El Salvador’s new Leftist president Mauricio Funes may have used images of President Barack Obama in his campaign ads, but one of Funes’ American pollsters tells Campaign Insider that had nothing to do with his recent victory.

Funes fashioned himself his country’s Obama during El Salvador’s recent presidential campaign which Funes won by a narrow margin. To the anger of the U.S. State Department he used images of Obama in his campaign ads, and compared himself to the American president, saying they were both victims of baseless conservative claims that they were tied to extremists.

The candidate’s website also had some echoes of Obama’s. And the party stole Obama’s campaign slogan—using “Yes, we can” at campaign rallies and in its ads.

Mark Feierstein, a principal at Greenberg Quinlan Rosner Research, worked in El Salvador as Funes’ pollster. He says the Obama comparisons were barely a blip on the radar screen in the country compared to the attention the American media has focused on it.

“The key issue there was the FMLN and whether it had changed or moderated enough,” says Feierstein. Funes, he says, hadn’t been associated with the guerilla movement that gave birth to his political party (FMLN), but still had a big hurdle to overcome when it came to perception. The fear was that the election of Funes might hurt ties with the United States and bring the country closer to Venezuela.

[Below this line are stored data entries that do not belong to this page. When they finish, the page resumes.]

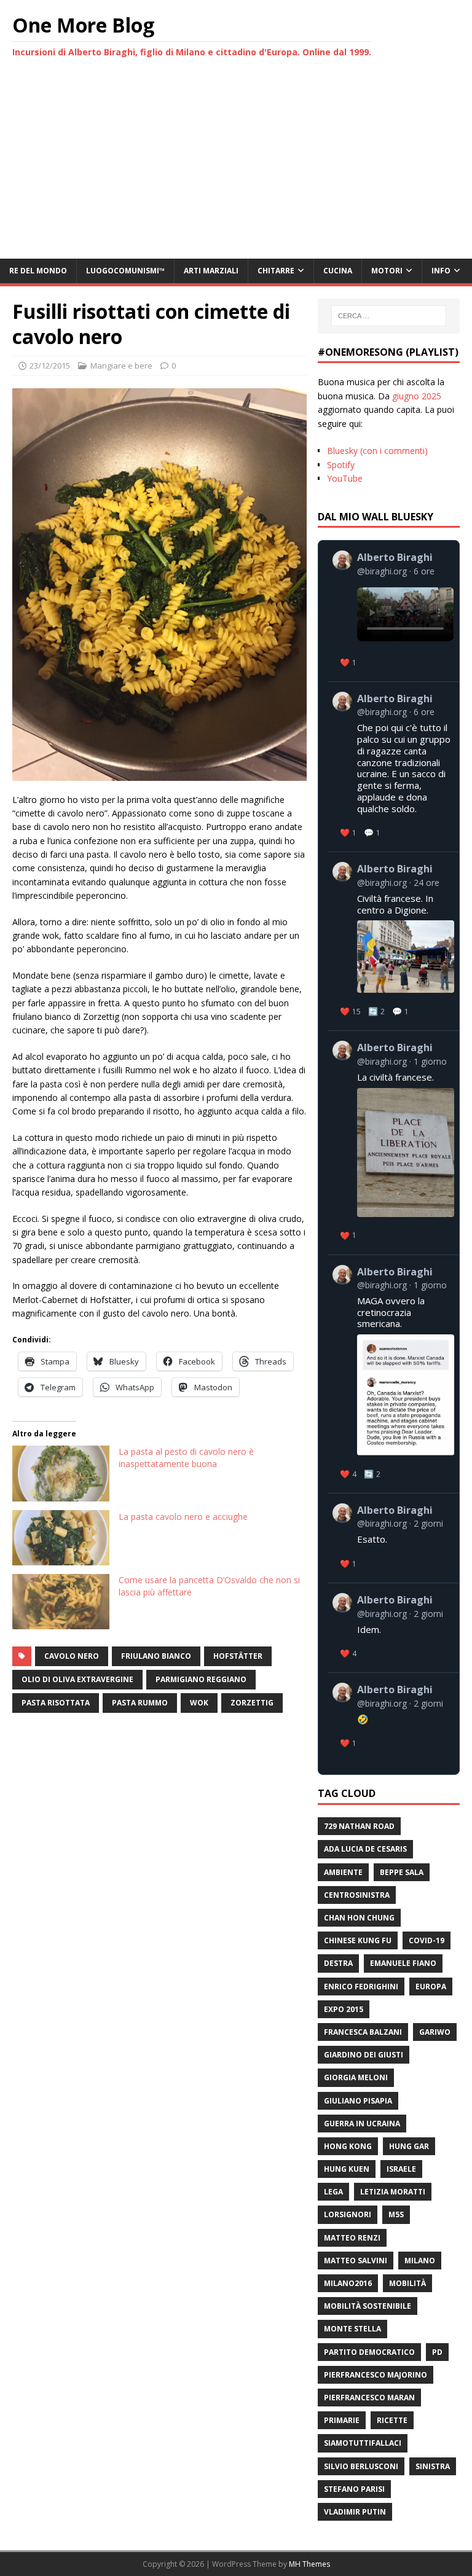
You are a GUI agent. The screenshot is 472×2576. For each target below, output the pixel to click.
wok (199, 1702)
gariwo (434, 2032)
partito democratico (369, 2352)
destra (338, 1963)
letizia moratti (392, 2191)
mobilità (407, 2283)
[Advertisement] (236, 166)
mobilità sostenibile (367, 2306)
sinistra (432, 2466)
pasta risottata (56, 1702)
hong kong (348, 2146)
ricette (392, 2420)
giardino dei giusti (363, 2054)
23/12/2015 (50, 365)
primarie (342, 2420)
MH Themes (309, 2564)
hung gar (409, 2146)
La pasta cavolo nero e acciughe (183, 1516)
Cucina (337, 270)
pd (437, 2352)
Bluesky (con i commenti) (377, 450)
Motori (387, 270)
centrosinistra (357, 1895)
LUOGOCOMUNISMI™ (125, 270)
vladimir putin (355, 2512)
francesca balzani (363, 2032)
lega (333, 2191)
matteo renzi (352, 2238)
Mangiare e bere (121, 365)
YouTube (345, 478)
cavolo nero (71, 1656)
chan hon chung (359, 1917)
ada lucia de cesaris (365, 1849)
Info (440, 270)
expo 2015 (343, 2009)
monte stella (352, 2328)
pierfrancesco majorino (375, 2375)
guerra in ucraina (362, 2123)
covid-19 (426, 1940)
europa (430, 1986)
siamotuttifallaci (362, 2443)
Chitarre (276, 270)
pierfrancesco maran (369, 2397)
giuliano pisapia (358, 2101)
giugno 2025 (416, 396)
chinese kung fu (357, 1940)
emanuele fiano (403, 1963)
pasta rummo (140, 1702)
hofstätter (237, 1656)
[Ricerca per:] (388, 315)
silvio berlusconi (361, 2466)
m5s (396, 2214)
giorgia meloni (356, 2077)
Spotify (341, 465)
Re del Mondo (38, 270)
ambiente (343, 1872)
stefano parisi (354, 2489)
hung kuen (346, 2169)
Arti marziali (211, 270)
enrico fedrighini (361, 1986)
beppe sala (401, 1872)
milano (419, 2260)
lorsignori (347, 2214)
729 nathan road (359, 1826)
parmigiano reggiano (200, 1679)
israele (401, 2169)
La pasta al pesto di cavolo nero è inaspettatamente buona (186, 1458)
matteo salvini (355, 2260)
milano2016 (348, 2283)
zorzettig (251, 1702)
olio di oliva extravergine (77, 1679)
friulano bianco (156, 1656)
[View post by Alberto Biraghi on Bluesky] (393, 611)
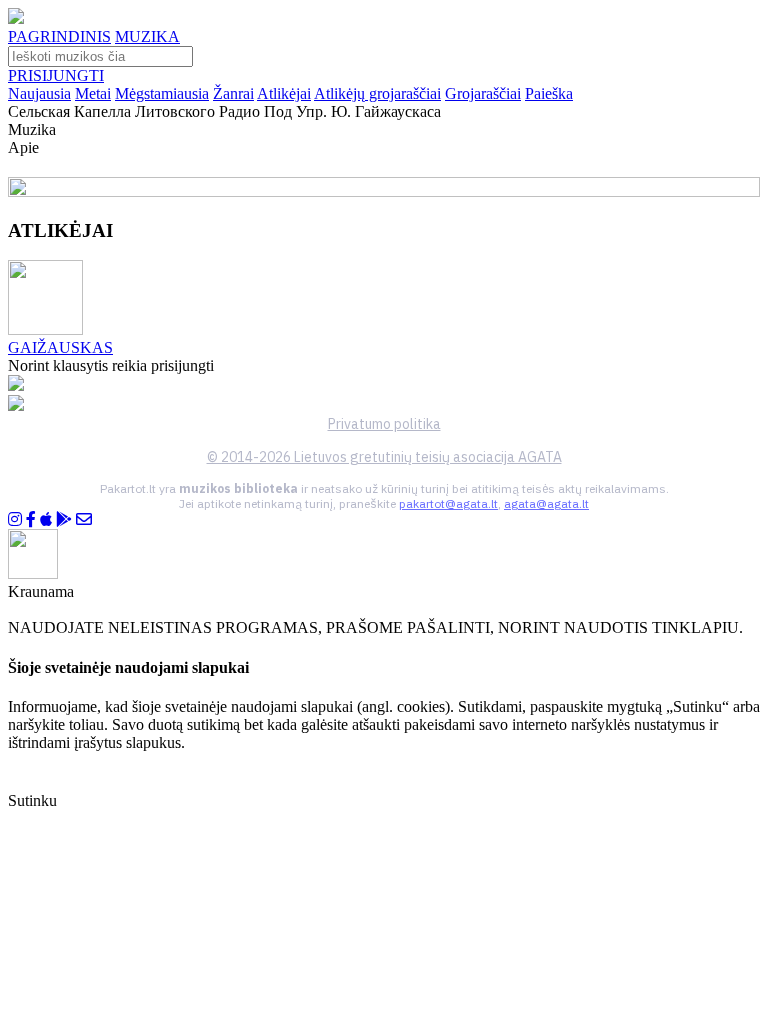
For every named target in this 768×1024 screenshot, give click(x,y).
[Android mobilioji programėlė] (64, 519)
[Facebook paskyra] (31, 519)
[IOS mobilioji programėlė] (46, 519)
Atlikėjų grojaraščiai (377, 93)
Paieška (549, 93)
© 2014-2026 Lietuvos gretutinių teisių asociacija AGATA (384, 457)
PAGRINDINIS (59, 36)
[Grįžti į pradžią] (16, 18)
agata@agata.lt (546, 503)
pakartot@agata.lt (448, 503)
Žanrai (233, 93)
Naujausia (39, 93)
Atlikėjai (284, 93)
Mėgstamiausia (162, 93)
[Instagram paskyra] (15, 519)
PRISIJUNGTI (56, 75)
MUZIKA (147, 36)
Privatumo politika (384, 424)
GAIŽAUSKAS (60, 347)
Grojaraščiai (483, 93)
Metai (93, 93)
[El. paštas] (84, 519)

If Obama and the ’08 presidential election had any effect on El Salvador’s recent contest, Feierstein says it was that Obama’s victory partially allayed fears that a Funes win would alienate the U.S. El Salvador’s ruling party ARENA has been largely supported by Republicans.

For President Obama though, the comparison to Funes is likely an unwanted one no matter who is making it. Funes’ victory means El Salvador’s new government will move solidly to the left, as Brazil, Ecuador and Venezuela have in recent years.

This headline, from the conservative Media Research Center, made the front page of the Drudge Report: “CNN Correspondent Now the Communist Candidate in El Salvador.”

But while Funes may have borrowed Obama’s slogan and image, the candidate didn’t do much to emulate the Obama online operation. Mark Feierstein says throughout most of Latin America the use of the internet as a campaign tool is still limited.

“Internet penetration is low, and a lot of the infrastructure just isn’t there,” he says. “In most countries the whole ground game is much more important. The ability to go door to door and collect the data they need is just more useful in Latin America.”